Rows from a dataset
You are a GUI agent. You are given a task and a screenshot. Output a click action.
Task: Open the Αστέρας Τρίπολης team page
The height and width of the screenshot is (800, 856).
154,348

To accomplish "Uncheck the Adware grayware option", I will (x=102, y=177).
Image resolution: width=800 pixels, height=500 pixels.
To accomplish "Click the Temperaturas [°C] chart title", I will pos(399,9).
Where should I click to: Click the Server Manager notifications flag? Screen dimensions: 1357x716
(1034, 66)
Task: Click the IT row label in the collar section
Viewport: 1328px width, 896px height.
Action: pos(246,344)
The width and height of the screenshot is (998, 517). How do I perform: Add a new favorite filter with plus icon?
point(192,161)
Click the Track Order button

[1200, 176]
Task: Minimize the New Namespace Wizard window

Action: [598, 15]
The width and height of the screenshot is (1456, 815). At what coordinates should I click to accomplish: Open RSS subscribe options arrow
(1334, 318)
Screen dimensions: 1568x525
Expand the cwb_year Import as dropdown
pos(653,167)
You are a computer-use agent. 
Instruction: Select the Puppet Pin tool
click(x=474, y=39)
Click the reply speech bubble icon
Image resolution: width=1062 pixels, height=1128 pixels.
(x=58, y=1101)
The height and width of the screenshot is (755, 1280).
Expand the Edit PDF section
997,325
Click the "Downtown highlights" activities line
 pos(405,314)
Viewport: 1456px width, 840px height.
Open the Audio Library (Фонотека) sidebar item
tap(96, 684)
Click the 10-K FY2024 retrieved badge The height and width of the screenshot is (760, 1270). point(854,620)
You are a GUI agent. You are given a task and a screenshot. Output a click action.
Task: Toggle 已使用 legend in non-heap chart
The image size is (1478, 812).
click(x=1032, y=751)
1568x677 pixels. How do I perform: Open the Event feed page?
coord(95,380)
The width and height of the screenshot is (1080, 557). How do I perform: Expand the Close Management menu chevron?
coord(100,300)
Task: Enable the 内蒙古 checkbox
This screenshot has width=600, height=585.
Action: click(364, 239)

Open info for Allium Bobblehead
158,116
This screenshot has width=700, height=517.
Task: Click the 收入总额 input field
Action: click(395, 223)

• _Your objective_
Pull out each line of the items above that contains the word "Expand". Case counts, so a line with the word in different capitalization does not qualify.

• _Output below_
Expand the cwb_year Import as dropdown
Expand the Edit PDF section
The width and height of the screenshot is (1080, 557). How do I perform: Expand the Close Management menu chevron?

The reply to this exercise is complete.